> [Work item]:
Set down all of the entries below exactly, and omit the pictures.

> [Collected data entries]:
#####
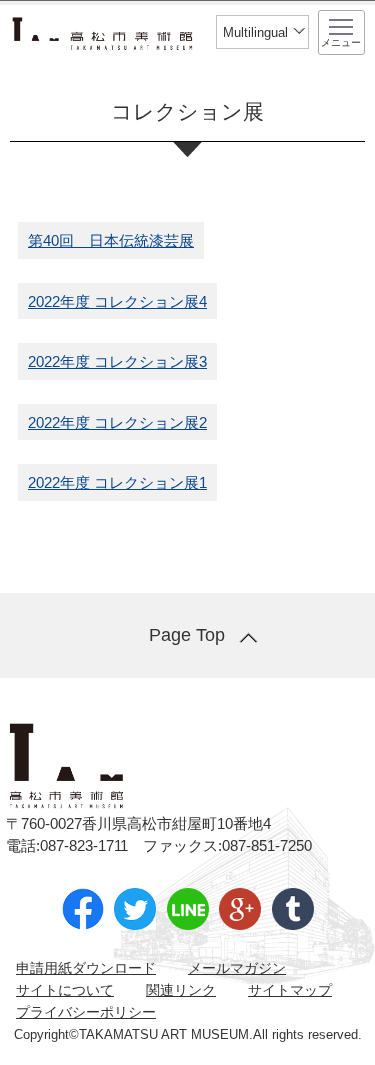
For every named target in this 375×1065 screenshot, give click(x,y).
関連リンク (181, 990)
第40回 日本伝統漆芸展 (111, 240)
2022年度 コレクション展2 (117, 422)
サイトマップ (290, 990)
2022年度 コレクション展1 (117, 482)
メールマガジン (237, 968)
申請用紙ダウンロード (86, 968)
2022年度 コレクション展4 (117, 301)
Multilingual (255, 32)
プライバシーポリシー (86, 1012)
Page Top (187, 635)
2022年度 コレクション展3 (117, 361)
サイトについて (65, 990)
#####
> [Your response]:
For every named target in this 375×1065 screenshot, give click(x,y).
関連リンク (181, 990)
第40回 日本伝統漆芸展 (111, 240)
2022年度 コレクション展2 (117, 422)
サイトマップ (290, 990)
2022年度 コレクション展1 (117, 482)
メールマガジン (237, 968)
申請用紙ダウンロード (86, 968)
2022年度 コレクション展4 (117, 301)
Multilingual (255, 32)
プライバシーポリシー (86, 1012)
Page Top (187, 635)
2022年度 コレクション展3 (117, 361)
サイトについて (65, 990)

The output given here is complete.